Kampf gegen die zwei­bei­nigen Schweine!

Von | 11. Oktober 2018 | Gedanken

In der Schweiz gras­siert eine üble Seuche. Gemeint ist das Lit­te­ring. Zu viele Zeit­ge­nossen werfen gedan­kenlos alles irgend­wohin oder sie hin­ter­lassen öffent­liche Plätze chao­tisch. Eine Umwelt­po­lizei kann man sich nicht leisten und so bleiben die Chaoten gröss­ten­teils anonym. Die Poli­tiker sind sich zudem uneinig, ob höhere Bussen denn auch effi­zient sind. Tat­sache ist, dass es keine Patent­lö­sung gibt, um dem Thema Lit­te­ring Herr zu werden.

Im Kanton Zürich hat man letztes Jahr mit einem neuen, inter­es­santen Pro­jekt begonnen. Es heisst Raum­pa­ten­schaft. Raum­pa­ten­schaften sind nicht nur eine äus­serst kos­ten­güns­tige Mass­nahme gegen Lit­te­ring, sie zeigen auch Wir­kung: Durch die regel­mäs­sige Pflege einer Equipe sind die Orte auf­ge­räumt und sauber, wodurch die Hemm­schwelle steigt, Abfall liegen zu lassen. Die posi­tive Wir­kung von Raum­pa­ten­schaften wird zusätz­lich durch das Auf­stellen von Hin­weis­ta­feln unter­stützt. Die Hin­weise sorgen dafür, dass Pas­san­tinnen und Pas­santen auf das Pro­jekt auf­merksam gemacht und für den kor­rekten Umgang mit Abfällen sen­si­bi­li­siert werden und dadurch zum ent­spre­chenden Gebiet mehr Sorge tragen.

AUSZÜGE DER EINTRÄGE:

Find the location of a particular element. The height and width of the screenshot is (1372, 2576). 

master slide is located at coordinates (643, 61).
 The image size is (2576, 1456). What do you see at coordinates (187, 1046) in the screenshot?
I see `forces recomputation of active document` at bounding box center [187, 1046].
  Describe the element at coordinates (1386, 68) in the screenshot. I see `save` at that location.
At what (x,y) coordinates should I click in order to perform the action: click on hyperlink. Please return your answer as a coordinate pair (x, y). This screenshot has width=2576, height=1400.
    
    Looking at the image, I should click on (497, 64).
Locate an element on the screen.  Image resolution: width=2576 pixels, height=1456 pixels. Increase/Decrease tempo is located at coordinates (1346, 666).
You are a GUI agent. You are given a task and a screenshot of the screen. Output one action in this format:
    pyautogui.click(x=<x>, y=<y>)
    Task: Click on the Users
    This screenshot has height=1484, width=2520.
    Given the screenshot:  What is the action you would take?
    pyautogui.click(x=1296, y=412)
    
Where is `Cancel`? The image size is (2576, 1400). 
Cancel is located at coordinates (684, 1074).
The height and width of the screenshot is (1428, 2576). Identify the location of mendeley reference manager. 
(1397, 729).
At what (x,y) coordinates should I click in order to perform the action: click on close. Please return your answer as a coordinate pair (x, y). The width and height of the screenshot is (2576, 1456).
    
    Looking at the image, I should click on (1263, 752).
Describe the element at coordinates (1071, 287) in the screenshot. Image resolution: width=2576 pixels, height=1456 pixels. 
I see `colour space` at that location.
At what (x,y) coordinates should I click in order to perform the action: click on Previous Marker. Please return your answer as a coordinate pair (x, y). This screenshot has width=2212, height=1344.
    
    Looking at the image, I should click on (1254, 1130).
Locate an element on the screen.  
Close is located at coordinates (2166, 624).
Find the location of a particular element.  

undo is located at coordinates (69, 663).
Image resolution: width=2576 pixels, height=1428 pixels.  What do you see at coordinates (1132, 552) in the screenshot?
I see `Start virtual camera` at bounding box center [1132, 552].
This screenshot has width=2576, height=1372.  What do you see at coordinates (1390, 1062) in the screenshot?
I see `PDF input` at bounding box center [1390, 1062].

ZU LÖSENDE AUFGABE:
Welchen Namen trägt laut dem Text über Littering das Projekt, mit dem man im Kanton Zürich letztes Jahr begonnen hat?

ANTWORTBEREICH:
Raumpatenschaft